[Opening Exercise material section]

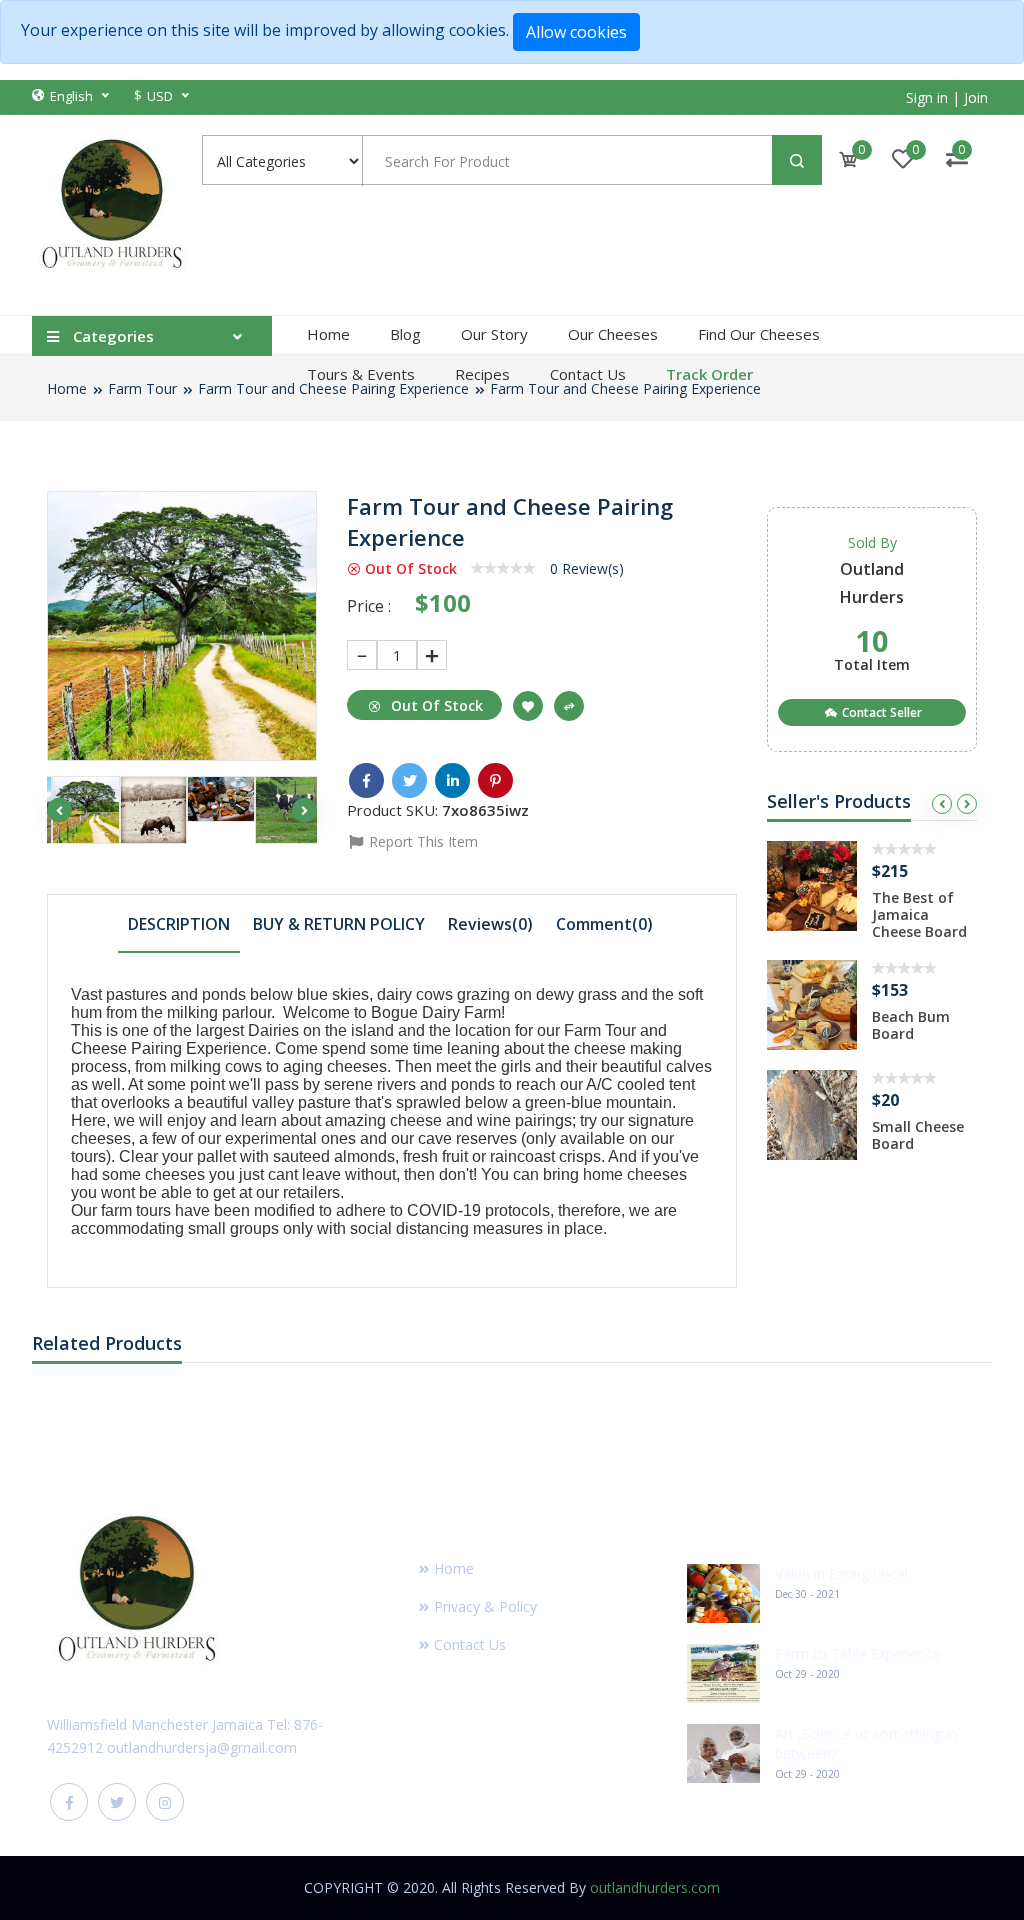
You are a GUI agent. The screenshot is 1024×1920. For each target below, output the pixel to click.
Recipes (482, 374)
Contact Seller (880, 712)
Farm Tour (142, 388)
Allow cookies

[Closing Exercise material section]

→ **Instructions for the task**: Your output must match the records word for word, apart from the images, which are left out.

→ **Response**:
You are a GUI agent. The screenshot is 1024×1920. For each target below, output the pixel to click.
Recipes (482, 374)
Contact Seller (880, 712)
Farm Tour (142, 388)
Allow cookies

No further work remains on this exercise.